**Short task:** For the items between the lines holding "Pick the Drawers" and "(x=99, y=257)", inclusive, write those lines out again with "diagram" changed to "schematic" and nothing else altered. Give only those lines.

**Data:**
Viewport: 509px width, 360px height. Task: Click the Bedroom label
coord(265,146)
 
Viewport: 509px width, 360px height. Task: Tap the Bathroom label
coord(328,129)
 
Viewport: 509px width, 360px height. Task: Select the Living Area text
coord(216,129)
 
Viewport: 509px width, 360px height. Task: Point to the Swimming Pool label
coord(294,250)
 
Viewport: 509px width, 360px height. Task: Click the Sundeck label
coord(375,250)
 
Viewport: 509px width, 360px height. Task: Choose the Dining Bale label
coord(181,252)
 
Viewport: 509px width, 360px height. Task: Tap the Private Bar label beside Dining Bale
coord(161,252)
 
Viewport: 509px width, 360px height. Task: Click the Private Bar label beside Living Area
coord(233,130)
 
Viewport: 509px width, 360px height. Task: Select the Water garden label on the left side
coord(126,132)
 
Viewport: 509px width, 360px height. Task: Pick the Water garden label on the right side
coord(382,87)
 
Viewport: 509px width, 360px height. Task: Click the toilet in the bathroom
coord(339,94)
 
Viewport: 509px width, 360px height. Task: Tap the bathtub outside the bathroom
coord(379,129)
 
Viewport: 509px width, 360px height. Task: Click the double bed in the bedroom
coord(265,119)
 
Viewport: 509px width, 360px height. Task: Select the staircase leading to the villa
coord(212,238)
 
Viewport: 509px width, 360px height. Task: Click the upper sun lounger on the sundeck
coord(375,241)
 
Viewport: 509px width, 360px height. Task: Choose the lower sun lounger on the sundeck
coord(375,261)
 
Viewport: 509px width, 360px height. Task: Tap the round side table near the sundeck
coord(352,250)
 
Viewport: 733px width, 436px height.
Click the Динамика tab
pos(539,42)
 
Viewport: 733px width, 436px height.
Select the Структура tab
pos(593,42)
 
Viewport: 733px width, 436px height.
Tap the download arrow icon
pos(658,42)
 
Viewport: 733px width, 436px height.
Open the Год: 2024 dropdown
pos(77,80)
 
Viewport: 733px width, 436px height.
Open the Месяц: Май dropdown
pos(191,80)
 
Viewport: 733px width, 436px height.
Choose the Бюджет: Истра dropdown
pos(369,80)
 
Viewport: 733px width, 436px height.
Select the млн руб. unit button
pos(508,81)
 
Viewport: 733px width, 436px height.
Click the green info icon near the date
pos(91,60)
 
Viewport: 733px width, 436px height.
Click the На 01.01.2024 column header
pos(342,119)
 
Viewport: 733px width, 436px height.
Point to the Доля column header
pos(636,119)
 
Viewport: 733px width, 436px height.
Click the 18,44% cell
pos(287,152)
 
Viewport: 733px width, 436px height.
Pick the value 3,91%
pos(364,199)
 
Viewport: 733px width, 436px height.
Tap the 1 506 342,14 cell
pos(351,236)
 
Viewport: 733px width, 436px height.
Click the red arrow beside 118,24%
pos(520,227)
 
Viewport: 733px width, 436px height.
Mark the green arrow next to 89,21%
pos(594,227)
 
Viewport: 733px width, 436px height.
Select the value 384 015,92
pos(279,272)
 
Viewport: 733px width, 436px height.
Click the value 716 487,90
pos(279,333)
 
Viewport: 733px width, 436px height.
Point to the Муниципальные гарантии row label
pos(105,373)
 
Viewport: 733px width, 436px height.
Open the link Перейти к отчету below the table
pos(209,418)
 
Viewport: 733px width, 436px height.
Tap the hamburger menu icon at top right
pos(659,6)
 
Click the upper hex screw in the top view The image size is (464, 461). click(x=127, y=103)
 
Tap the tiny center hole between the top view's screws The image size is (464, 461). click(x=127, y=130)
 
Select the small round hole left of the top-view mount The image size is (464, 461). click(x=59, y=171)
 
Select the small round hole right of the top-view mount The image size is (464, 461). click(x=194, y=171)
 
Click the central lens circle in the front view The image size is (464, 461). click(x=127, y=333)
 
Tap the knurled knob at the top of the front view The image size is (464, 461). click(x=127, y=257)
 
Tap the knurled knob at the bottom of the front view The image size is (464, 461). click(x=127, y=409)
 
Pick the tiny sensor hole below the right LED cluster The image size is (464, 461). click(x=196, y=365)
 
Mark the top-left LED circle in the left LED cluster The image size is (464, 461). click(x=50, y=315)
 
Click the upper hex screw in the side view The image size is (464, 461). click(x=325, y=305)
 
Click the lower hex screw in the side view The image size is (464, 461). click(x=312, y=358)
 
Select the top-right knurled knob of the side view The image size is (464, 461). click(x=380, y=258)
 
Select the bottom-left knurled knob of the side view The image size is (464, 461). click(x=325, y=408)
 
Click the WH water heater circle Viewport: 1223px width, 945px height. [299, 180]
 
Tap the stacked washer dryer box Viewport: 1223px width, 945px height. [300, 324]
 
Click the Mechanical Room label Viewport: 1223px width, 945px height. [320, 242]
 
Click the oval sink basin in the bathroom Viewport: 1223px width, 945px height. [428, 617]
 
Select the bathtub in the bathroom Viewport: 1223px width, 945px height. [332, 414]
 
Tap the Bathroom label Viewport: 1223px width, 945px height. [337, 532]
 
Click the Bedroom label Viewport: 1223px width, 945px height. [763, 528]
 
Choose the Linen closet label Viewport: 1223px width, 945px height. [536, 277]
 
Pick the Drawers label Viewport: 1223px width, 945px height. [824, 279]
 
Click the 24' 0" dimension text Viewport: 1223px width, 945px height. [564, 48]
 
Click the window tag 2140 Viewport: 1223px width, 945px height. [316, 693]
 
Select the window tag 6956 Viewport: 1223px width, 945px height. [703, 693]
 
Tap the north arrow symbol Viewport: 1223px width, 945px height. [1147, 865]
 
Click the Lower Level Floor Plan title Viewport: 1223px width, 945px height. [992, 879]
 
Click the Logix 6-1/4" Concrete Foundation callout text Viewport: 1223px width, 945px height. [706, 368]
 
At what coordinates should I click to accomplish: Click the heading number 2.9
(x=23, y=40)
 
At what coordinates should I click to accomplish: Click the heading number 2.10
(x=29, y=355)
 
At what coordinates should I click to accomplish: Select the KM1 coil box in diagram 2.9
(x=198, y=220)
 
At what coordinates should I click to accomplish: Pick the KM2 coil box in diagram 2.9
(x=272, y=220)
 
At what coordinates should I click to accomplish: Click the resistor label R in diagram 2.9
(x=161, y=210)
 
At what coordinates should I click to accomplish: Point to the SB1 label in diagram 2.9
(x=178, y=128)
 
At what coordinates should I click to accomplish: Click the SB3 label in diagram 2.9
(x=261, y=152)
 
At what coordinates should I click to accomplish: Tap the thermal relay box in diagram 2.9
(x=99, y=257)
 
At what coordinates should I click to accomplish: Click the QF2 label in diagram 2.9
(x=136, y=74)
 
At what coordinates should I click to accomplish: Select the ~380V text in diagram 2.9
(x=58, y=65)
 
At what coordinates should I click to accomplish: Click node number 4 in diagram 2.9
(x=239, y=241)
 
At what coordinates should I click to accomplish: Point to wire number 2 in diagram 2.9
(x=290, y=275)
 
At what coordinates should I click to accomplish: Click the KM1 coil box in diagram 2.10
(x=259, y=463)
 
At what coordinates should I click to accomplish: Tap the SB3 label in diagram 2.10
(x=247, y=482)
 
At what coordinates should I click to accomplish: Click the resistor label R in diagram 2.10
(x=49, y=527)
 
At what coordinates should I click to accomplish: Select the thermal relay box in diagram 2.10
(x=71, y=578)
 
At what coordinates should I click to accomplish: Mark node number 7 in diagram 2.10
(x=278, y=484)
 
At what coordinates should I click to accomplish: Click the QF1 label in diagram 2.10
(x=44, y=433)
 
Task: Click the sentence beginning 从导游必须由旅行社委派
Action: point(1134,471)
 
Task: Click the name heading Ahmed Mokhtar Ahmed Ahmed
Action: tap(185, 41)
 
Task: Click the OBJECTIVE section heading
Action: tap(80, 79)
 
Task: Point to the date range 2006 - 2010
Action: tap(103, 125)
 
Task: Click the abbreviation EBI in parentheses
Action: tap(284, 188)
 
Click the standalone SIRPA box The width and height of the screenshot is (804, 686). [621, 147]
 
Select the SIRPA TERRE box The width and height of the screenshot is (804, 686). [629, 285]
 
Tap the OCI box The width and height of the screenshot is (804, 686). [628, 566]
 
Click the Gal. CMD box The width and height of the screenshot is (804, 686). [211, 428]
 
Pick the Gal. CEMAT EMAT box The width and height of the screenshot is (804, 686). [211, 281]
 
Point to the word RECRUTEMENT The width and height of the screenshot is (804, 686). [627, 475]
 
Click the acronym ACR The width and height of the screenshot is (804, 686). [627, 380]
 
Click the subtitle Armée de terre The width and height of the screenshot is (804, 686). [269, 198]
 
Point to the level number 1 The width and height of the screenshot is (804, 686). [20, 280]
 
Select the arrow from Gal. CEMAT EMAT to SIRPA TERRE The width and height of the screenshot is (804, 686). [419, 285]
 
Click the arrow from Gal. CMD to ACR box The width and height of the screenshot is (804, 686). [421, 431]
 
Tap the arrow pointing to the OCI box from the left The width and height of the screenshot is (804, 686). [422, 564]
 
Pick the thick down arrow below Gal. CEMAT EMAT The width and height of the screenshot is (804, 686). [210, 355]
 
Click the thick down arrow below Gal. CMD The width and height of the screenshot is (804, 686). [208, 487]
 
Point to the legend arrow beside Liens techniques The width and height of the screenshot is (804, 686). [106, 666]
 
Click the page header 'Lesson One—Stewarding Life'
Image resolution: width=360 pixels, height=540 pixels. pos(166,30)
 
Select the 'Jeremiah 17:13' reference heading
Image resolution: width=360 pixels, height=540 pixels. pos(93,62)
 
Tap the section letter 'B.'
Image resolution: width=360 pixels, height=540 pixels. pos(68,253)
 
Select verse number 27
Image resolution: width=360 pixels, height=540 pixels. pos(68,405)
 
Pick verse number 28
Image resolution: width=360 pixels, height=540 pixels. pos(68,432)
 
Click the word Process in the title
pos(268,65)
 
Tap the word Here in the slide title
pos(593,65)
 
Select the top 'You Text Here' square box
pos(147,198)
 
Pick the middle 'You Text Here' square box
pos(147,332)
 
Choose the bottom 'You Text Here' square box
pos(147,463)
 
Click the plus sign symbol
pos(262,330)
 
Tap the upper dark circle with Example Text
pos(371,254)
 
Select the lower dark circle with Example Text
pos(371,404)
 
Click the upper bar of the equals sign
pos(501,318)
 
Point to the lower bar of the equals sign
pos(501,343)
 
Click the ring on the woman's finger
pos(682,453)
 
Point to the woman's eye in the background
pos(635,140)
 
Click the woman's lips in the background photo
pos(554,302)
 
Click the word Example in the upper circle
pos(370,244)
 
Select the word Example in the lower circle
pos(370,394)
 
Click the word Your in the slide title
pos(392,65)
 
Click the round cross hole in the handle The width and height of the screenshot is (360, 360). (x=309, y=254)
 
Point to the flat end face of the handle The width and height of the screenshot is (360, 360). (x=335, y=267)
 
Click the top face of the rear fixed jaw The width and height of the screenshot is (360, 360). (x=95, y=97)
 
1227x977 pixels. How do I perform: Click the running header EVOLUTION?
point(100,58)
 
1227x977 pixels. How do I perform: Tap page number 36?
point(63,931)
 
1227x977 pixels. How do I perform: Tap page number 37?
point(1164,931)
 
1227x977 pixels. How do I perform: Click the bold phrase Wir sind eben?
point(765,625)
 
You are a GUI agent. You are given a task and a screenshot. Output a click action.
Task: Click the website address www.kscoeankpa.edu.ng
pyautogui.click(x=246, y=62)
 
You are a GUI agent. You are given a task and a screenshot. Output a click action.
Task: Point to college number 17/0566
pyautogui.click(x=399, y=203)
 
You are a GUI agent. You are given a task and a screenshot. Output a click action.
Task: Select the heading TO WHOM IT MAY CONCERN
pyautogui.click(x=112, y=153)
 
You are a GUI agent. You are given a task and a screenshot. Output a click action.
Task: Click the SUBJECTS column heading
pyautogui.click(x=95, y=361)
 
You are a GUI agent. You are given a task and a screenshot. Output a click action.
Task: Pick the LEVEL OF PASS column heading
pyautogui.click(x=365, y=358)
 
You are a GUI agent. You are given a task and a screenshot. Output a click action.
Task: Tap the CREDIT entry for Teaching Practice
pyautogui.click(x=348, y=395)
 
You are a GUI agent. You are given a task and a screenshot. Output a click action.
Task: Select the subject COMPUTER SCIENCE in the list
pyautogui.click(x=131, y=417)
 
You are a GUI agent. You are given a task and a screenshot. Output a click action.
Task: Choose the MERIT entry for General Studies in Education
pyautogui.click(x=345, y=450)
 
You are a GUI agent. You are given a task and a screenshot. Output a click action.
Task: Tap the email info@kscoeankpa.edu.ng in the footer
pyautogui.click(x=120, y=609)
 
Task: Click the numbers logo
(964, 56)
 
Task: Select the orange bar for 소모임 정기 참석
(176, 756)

**Exercise solution:**
Pick the Drawers label Viewport: 1223px width, 945px height. [824, 279]
 
Click the 24' 0" dimension text Viewport: 1223px width, 945px height. [564, 48]
 
Click the window tag 2140 Viewport: 1223px width, 945px height. [316, 693]
 
Select the window tag 6956 Viewport: 1223px width, 945px height. [703, 693]
 
Tap the north arrow symbol Viewport: 1223px width, 945px height. [1147, 865]
 
Click the Lower Level Floor Plan title Viewport: 1223px width, 945px height. [992, 879]
 
Click the Logix 6-1/4" Concrete Foundation callout text Viewport: 1223px width, 945px height. [706, 368]
 
At what coordinates should I click to accomplish: Click the heading number 2.9
(x=23, y=40)
 
At what coordinates should I click to accomplish: Click the heading number 2.10
(x=29, y=355)
 
At what coordinates should I click to accomplish: Select the KM1 coil box in schematic 2.9
(x=198, y=220)
 
At what coordinates should I click to accomplish: Pick the KM2 coil box in schematic 2.9
(x=272, y=220)
 
At what coordinates should I click to accomplish: Click the resistor label R in schematic 2.9
(x=161, y=210)
 
At what coordinates should I click to accomplish: Point to the SB1 label in schematic 2.9
(x=178, y=128)
 
At what coordinates should I click to accomplish: Click the SB3 label in schematic 2.9
(x=261, y=152)
 
At what coordinates should I click to accomplish: Tap the thermal relay box in schematic 2.9
(x=99, y=257)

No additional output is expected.